6. Conclusions and Future Work
In this study, we addressed the challenges of Named Entity Recognition (NER) in low-resource languages—specifically Arabic and Urdu—by proposing two novel strategies: a joint multilingual approach and a translation-based augmentation technique. By constructing three enriched datasets and evaluating multiple model architectures, including a custom attention-based XLM-R model, we demonstrated that combining cross-lingual resources and translation techniques significantly enhances NER performance in noisy, informal, and morphologically complex social media text. Our experiments confirm that these methods not only help bridge the resource gap but also improve the generalizability of models across diverse linguistic settings. The proposed pseudocode-driven framework further ensures reproducibility and scalability, making it a valuable contribution to multilingual NLP research.

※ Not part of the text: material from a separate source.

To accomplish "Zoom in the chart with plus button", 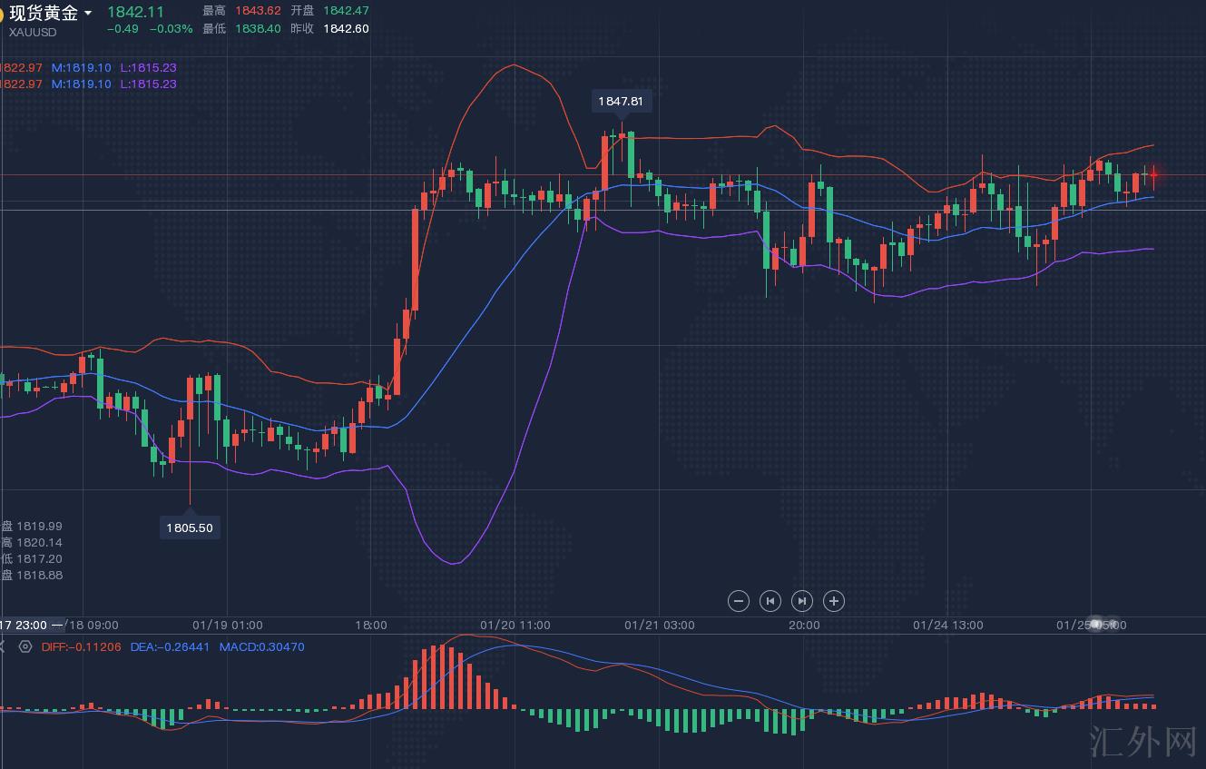I will (834, 601).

For future work, we aim to extend our joint multilingual and translation-based approaches to better handle code-mixed and Romanized content, particularly Roman Urdu and informal Arabic, which remain major challenges in social media NER. Addressing dialectal variation, especially within Arabic, could further improve model robustness in diverse regional contexts. Additionally, our framework can be adapted to other low-resource languages, enabling broader multilingual applications in underrepresented regions. Additionally, we plan to incorporate the English language into our dataset and conduct further experiments to evaluate its impact on model performance.